» Work task 1: In the article on the NWSL's Atlanta expansion, what entry fee do league sources place on the Atlanta franchise?
» Work task 2: Reproduce the article on the NWSL's Atlanta expansion from the words "Sponsors are watching" up to and including the words "owns the building.".
::: Passage provided
The National Women's Soccer League awarded an expansion franchise to Atlanta on undisclosed terms, with league sources placing the entry fee near $110 million—roughly double the $53 million San Francisco Bay FC paid in 2023. The franchise, backed by a local ownership group not yet named publicly, will begin play in 2026 and marks the league's 16th active club. Columbus received the 17th slot days later for a similar sum, accelerating the NWSL's stated goal of reaching 18 teams by 2028.
Atlanta metro holds 6.2 million residents, trailing only New York, Los Angeles, Chicago, and Dallas among U.S. markets. The team will compete with Atlanta United, which averaged 47,500 fans per MLS match in 2023, for corporate hospitality dollars and weekend stadium availability. MLS already controls Mercedes-Benz Stadium and the training facility in Marietta; the NWSL group is expected to announce a separate venue plan within 90 days, likely a renovated college stadium or a purpose-built 8,000-seat site. The league declined to confirm ownership names, but filings in Fulton County suggest involvement from a private-equity-backed real estate operator and a former Women's United Soccer Association executive.
The expansion math matters for two reasons. First, the $110 million entry fee implies a league valuation approaching $2 billion on a per-team basis, which would position the NWSL closer to the WNBA's recent franchise sales ($50 million for Portland in 2023, $115 million for San Francisco in 2024) than to the $20 million-$30 million range clubs traded at three years ago. Second, the league's media deal with CBS Sports and Amazon Prime runs through 2027, and negotiating leverage depends on proving demand in major metros. Atlanta and Columbus add two top-35 markets; the network math becomes cleaner when the league can guarantee prime-time inventory in cities where Nielsen still matters.
Sponsors are watching the coverage footprint. The league's current kit deal with Nike runs through 2026 at a reported $3.5 million per year—less than individual MLS clubs command. A larger geographic spread gives apparel bidders a story to tell retail partners about shelf space in Sun Belt markets where youth soccer registration is rising. Separately, naming-rights conversations for individual stadiums become viable only when a club controls its venue; shared MLS arrangements in places like Portland and Seattle have left NWSL teams without signage inventory to sell. Atlanta's ownership has the chance to build a rights package from scratch if it owns the building.
::::::
::: Records supplied
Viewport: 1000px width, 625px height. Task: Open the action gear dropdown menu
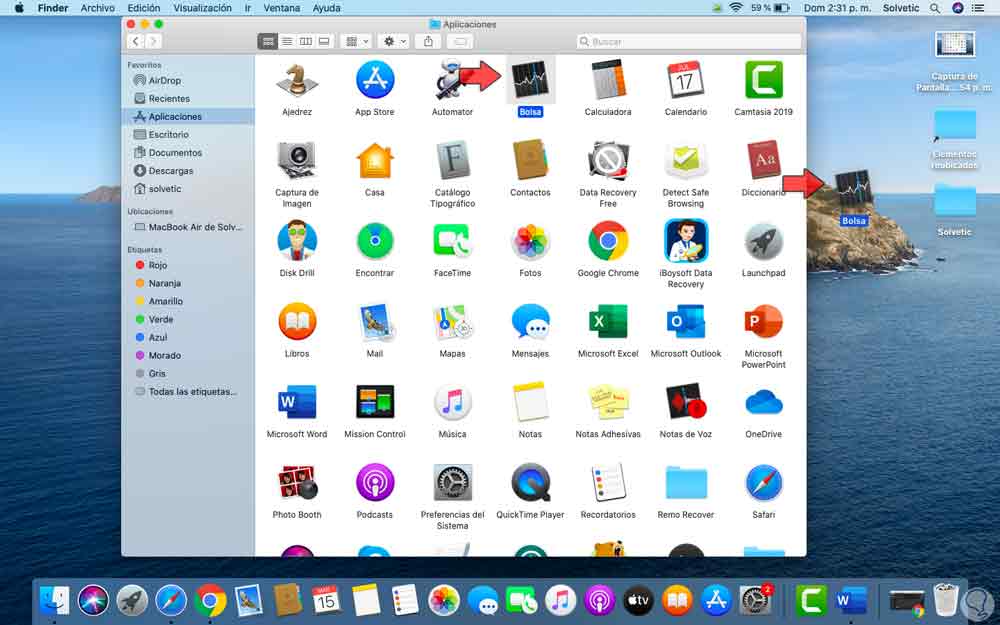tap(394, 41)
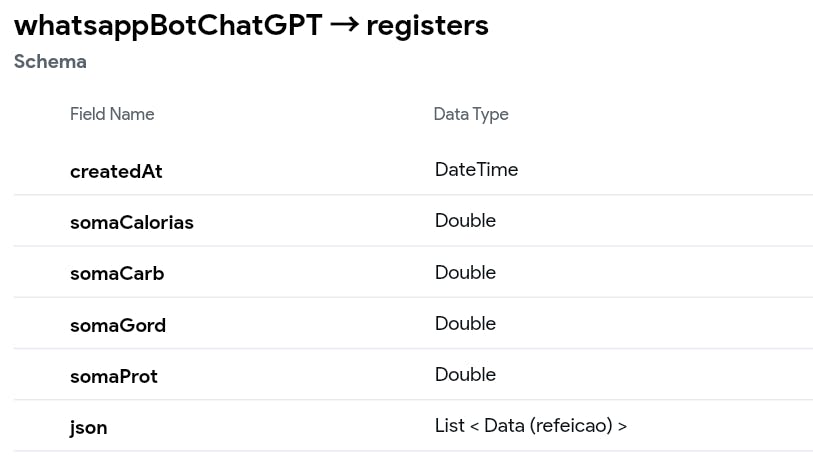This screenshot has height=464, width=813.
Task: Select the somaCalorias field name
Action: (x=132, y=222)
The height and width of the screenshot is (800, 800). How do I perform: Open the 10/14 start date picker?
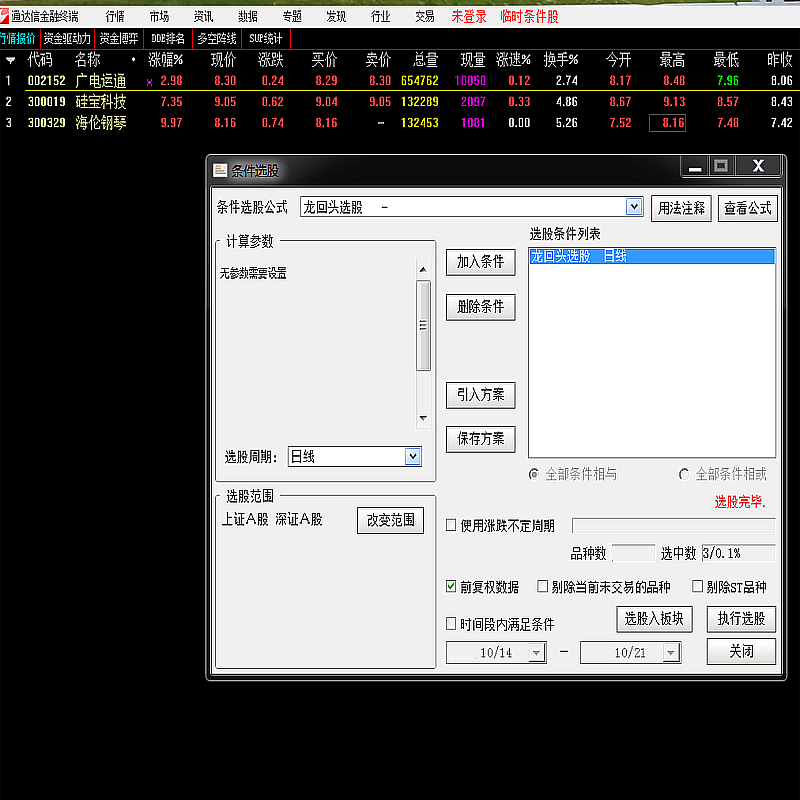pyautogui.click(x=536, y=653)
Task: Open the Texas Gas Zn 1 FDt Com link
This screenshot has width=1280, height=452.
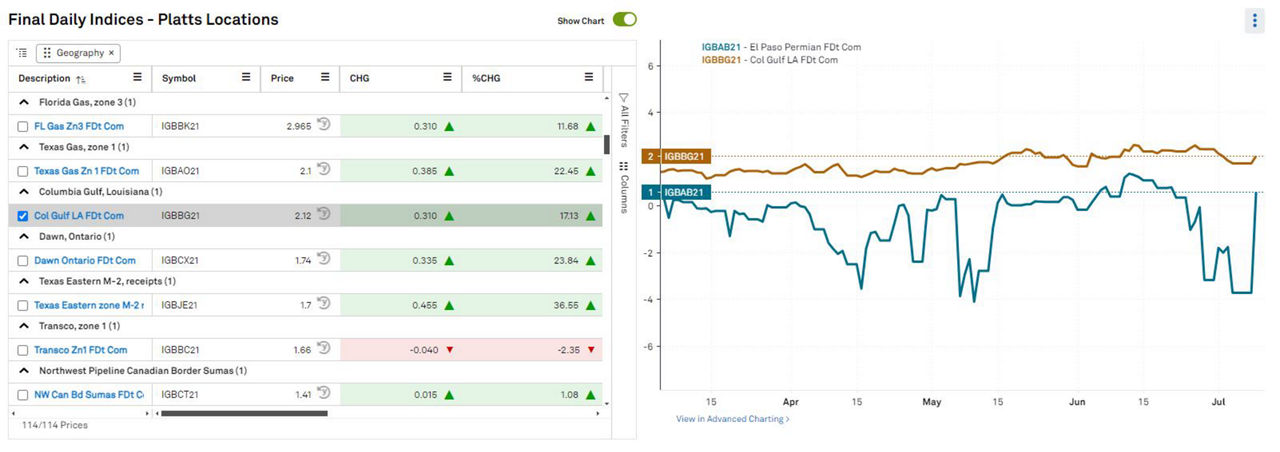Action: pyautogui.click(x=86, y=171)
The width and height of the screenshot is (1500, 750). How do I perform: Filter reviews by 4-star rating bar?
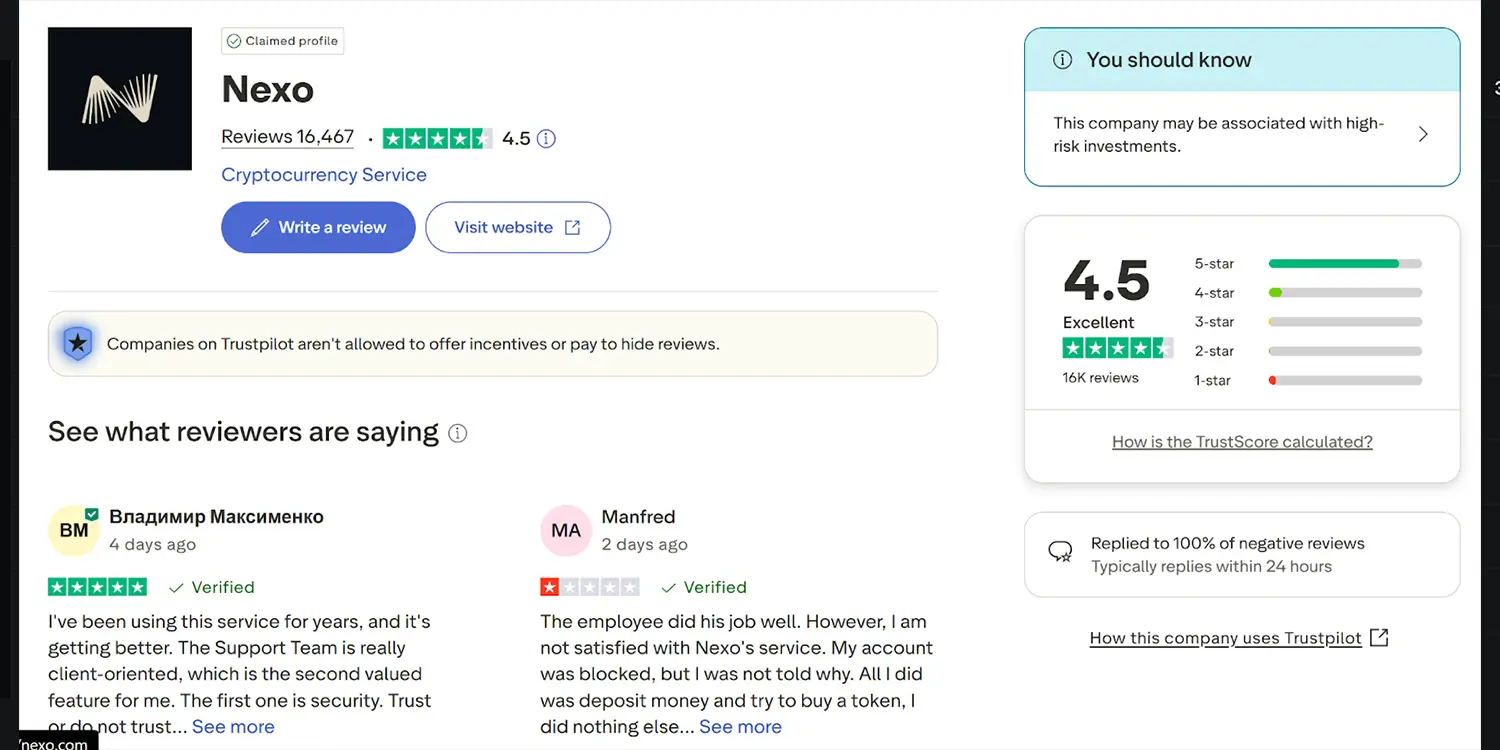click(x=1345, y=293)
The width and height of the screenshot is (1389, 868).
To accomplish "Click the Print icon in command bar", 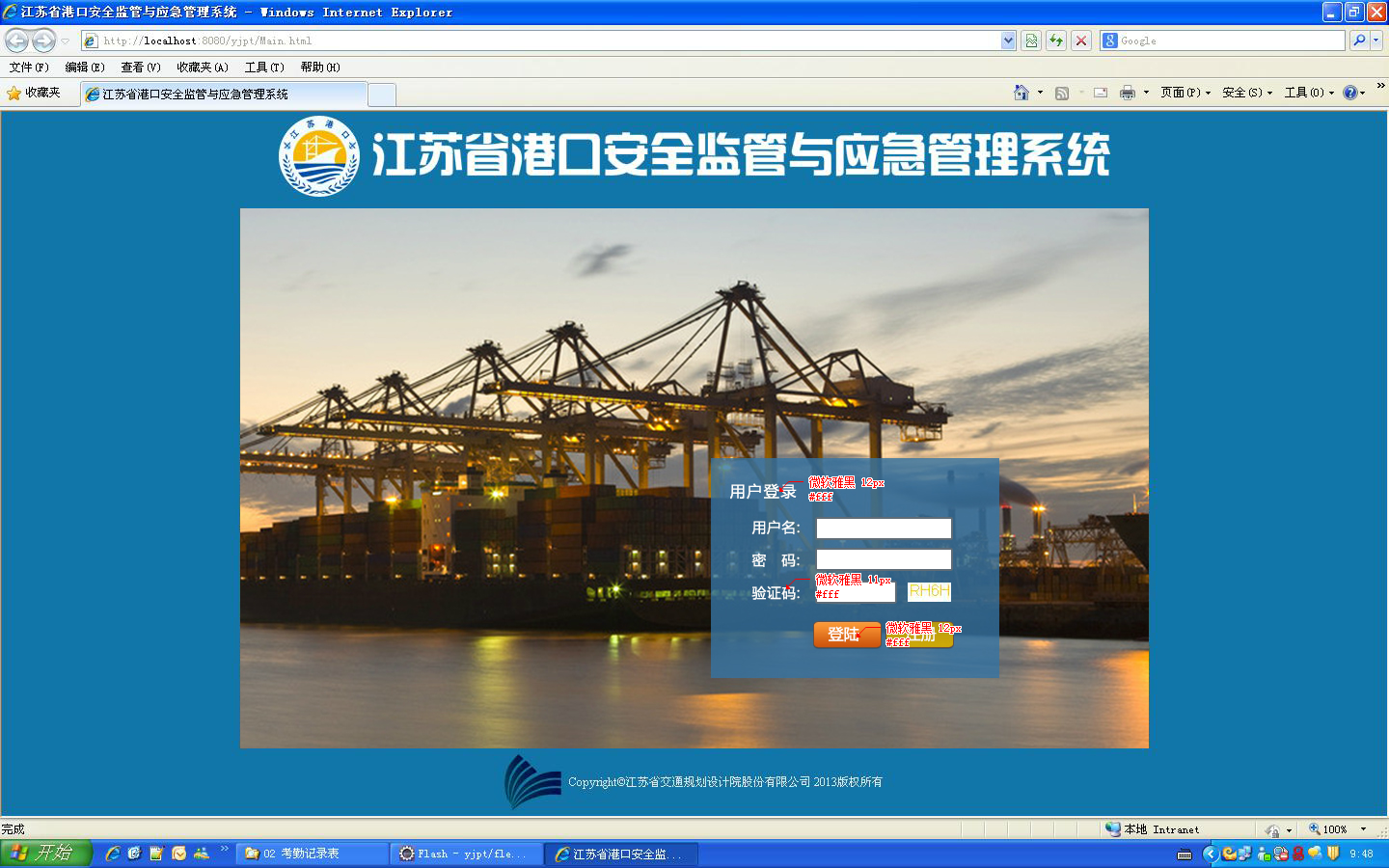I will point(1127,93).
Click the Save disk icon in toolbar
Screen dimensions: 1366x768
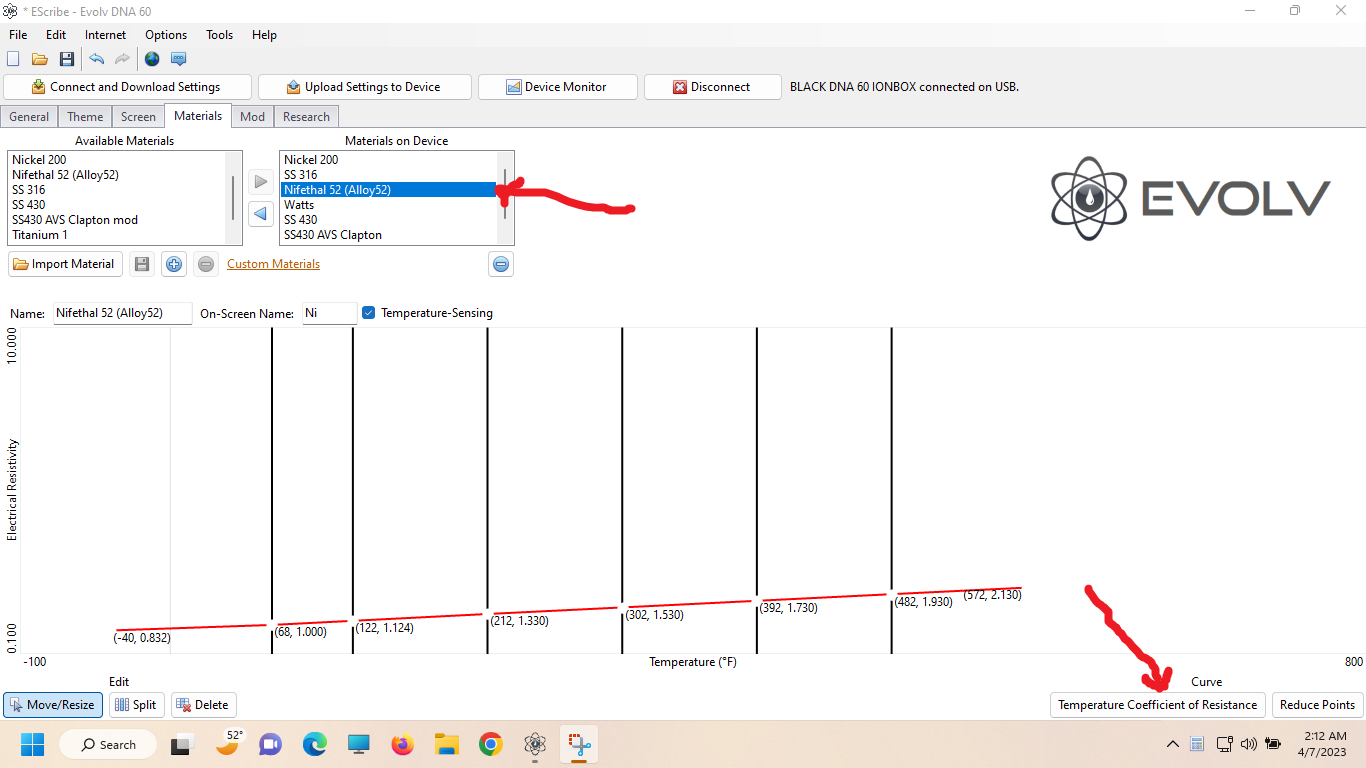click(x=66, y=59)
::::::
» Worked solution 1: Near $110 million.

» Worked solution 2:
Sponsors are watching the coverage footprint. The league's current kit deal with Nike runs through 2026 at a reported $3.5 million per year—less than individual MLS clubs command. A larger geographic spread gives apparel bidders a story to tell retail partners about shelf space in Sun Belt markets where youth soccer registration is rising. Separately, naming-rights conversations for individual stadiums become viable only when a club controls its venue; shared MLS arrangements in places like Portland and Seattle have left NWSL teams without signage inventory to sell. Atlanta's ownership has the chance to build a rights package from scratch if it owns the building.